The standard Deep Research agent replaces the preview version released in December. Google says it offers higher quality while reducing both latency and cost. It is designed for applications where speed matters and users expect an immediate response, such as chat interfaces.

Deep Research Max, by contrast, is optimized for maximum thoroughness. The agent uses extended test-time compute to reason, search, and refine its final report iteratively. Google describes a typical use case as asynchronous background workflows, such as an overnight cron job that generates comprehensive due diligence reports for an analyst team by the next morning.

According to Google’s internal benchmarks, Deep Research Max shows a clear performance jump on retrieval and reasoning tasks. Compared with the previous version, the agent reportedly consults more sources and identifies critical nuances that the older system often missed.

Google DeepMind says the new Gemini Deep Research agent significantly outperforms the previous version. Comparisons with OpenAI models, however, are less clear-cut. | Image: OpenAI
Google DeepMind says the new Gemini Deep Research agent significantly outperforms the previous version. Comparisons with OpenAI models, however, are less clear-cut. | Image: OpenAI

The comparison with OpenAI’s GPT-5.4 is not entirely straightforward. While GPT-5.4 offers strong autonomous web search, it is not specifically optimized for deep research workflows. OpenAI provides a separate deep research agent for that use case, which after the February update is based on GPT-5.2 rather than GPT-5.4. OpenAI’s strongest search-focused model is GPT-5.4 Pro, which Google apparently did not include in its comparison. According to OpenAI, GPT-5.4 Pro scores up to 89.3 percent on the agentic search benchmark BrowseComp, while GPT-5.4 reaches 82.7 percent.

Anthropic has also reported higher BrowseComp results for Opus 4.6 than the figures shown by Google, namely 84 percent. According to Anthropic, the model achieved that score without reasoning, because it performed better in that setting than with high reasoning intensity. The discrepancy likely comes down to the testing setup: whether the models were evaluated through the raw API or within the AI labs’ own research tools.

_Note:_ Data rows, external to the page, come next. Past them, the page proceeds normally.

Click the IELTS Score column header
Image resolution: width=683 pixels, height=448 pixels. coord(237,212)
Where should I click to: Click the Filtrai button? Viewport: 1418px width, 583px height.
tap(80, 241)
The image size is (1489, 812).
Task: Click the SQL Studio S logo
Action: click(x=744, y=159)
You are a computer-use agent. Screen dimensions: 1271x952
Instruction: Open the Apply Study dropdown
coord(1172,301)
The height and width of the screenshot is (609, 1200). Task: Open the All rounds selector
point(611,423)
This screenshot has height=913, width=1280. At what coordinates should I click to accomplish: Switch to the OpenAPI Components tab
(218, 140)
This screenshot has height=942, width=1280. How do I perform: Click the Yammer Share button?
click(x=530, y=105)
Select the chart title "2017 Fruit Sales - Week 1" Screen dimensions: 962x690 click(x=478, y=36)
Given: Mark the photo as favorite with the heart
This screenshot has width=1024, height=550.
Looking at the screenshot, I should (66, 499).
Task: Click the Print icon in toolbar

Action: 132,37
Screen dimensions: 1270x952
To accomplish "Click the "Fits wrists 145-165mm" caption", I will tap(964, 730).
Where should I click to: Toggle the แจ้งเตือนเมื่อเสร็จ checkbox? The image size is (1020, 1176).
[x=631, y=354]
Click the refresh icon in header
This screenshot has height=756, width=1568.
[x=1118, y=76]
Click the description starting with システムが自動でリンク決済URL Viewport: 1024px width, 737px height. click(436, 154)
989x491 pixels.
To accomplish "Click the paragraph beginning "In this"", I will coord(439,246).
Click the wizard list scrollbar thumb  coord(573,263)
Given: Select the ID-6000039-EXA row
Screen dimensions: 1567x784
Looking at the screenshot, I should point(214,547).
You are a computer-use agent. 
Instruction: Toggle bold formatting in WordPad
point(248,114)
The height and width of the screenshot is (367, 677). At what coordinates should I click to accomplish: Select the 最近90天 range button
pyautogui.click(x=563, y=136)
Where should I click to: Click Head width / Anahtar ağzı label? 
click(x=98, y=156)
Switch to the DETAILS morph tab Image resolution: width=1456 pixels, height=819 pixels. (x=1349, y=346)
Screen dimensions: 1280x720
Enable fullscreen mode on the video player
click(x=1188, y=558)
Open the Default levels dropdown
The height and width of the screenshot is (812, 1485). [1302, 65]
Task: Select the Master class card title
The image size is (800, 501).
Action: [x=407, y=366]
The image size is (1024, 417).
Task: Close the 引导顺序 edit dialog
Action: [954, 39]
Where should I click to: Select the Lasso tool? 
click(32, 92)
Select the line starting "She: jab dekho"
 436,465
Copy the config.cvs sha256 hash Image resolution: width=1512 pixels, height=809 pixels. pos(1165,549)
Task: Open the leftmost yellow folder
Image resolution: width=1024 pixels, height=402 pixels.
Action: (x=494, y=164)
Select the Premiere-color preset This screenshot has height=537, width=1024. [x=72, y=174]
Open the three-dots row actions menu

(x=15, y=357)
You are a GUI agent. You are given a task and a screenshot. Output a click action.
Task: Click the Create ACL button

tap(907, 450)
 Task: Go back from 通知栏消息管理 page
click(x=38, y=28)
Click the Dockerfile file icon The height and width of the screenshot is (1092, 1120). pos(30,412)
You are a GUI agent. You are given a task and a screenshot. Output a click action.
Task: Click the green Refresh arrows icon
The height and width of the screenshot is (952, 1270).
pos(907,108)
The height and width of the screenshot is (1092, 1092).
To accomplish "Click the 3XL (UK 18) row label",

For that reason, Google’s presentation should be read with caution, even if it is not necessarily wrong. At a minimum, the comparison lacks transparency.

MCP support opens the agent to proprietary data

One of the most important additions is support for the Model Context Protocol (MCP). This allows developers to connect Deep Research to their own data sources and specialized professional data streams, such as financial or market data providers. By supporting arbitrary tool definitions, Google says the agent evolves from a pure web searcher into an autonomous system that can also investigate specialized databases.

For the first time in the Gemini API, the agent can also generate charts and infographics natively inside reports, either as HTML or in the Nano Banana format. This is intended to help developers present complex datasets visually.

Other new capabilities include the option to review and refine the agent’s research plan before execution (Collaborative Planning), multimodal input from PDFs, CSVs, images, audio, and video, as well as real-time streaming of intermediate steps. Developers can also disable web access entirely and restrict the agent to research based only on proprietary data.

According to Google, both agents run on the same infrastructure that powers research features in end-user products such as the Gemini app, NotebookLM, Google Search, and Google Finance. Developers can start building their own research workflows through the Interactions API. Google also says both agents will soon become available to startups and enterprises through Google Cloud.

Google is pushing Gemini further into the agentic research market with a clear split between low-latency and high-thoroughness workflows. The most important upgrade is not just stronger reasoning, but the combination of open-web research, proprietary data access, and native report generation, which makes these agents more practical for real enterprise use.